Maggie Sawyer, Braniac, and Checkmate

This month Superman gets to know Maggie Sawyer a little better, meets Braniac for the first time again, and meets Checkmate for the first time for real.

Superman #15

Maggie Sawyer takes the spotlight for the first time.  Maggie's daughter Jamie has run away from her father in Star City, but is kidnapped by a new villain named Skyhook when she gets to Metropolis.  Borrowing Jimmy Olsen's signal watch, Maggie summons the Man of Steel to help, and reveals to Superman that she's a lesbian, although the book never actually mentions the L word.  When she and her husband divorced, the court declared her an unfit mother because of her sexuality.  Superman thinks this is unfair, and after defeating Skyhook, takes the girl to her father and asks him to allow Maggie to visit.  Superman himself notes that this effort is similar to what he previously did for Cat Grant and her son.

Skyhook is a new villain who kidnaps children and mutates them into flying creatures.  No origin is provided, and although he made a handful of appearances in the next few years, he would eventually disappear for over 20 years until being used again recently in several DC Rebirth stories.

Adventures of Superman #438

Braniac makes his underwhelming post-Crisis return.  Pre-Crisis Braniac was the villain who stole the entire city of Kandor from Krypton before it was destroyed.  While originally a green-skinned alien who didn't wear pants, he was later transformed into a frightening robot with an awesome skull-shaped spaceship.  This version of Braniac is none of the above.
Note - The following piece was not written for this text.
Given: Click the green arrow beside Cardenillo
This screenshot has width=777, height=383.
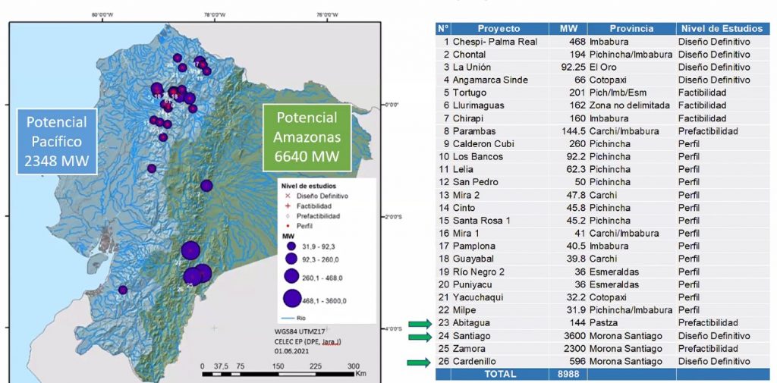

Clark Kent, Cat Grant, her son, and Jimmy Olsen go to the circus together.  Superman stops a rampaging, abused elephant, but then he gets mentally attacked by the side-show mentalist Milton Fine, who calls himself Braniac.  Milton Fine says his powers come from Vril Drox, a scientist from the planet Colu.  Doctors try to explain it away as just something his mind invented to cope with his inexplicably manifesting powers.

I'll be frank, this version of Braniac is my least favorite.  The rules of post-Crisis Superman dictate that there can't be any other Kryptonians surviving in a bottled city, so his origin had to be changed drastically.  While the approach is trying to acknowledge the past while grounding it more in the real world, the end result is really just pathetic.

Action Comics #598

The espionage organization Checkmate appears for the first time before spinning off into their own series.  The Quraci Minister of Defense comes to Metropolis to denounce Superman at the U.N.  Lois Lane goes to interview the chauvinistic minster, but they both end up being abducted together.  Meanwhile, Superman is busy with terrorists who seize a nuclear aircraft carrier.  A mysterious modern knight in shining armor helps both of them, although Superman is certain it couldn't have been the same person.  The new hero Checkmate lets the Quraci official get back to his plane to escape, but in the epilogue at Checkmate headquarters, we see the plane explodes once its no longer under the protection of the U.S.  Also, Superman regrets he didn't talk to Wonder Woman during the Millennium crisis, as he calls it.  More on this storyline is coming soon.

World of Krypton #4

In an exclusive interview to Lois Lane, Superman tells the story of the last days on Krypton for his parents Jorl El and Lara.  Some of it is repeated verbatim from Man of Steel #1.  Now that the characters are more familiar, this issue is a little more compelling than the previous ones.  However, the anti-social and sterile world of post-Crisis Krypton still leaves the reader thinking that the destruction of his planet was probably the best thing to ever happen to Kal El.  Next month, the next interlocking miniseries will begin with the World of Smallville.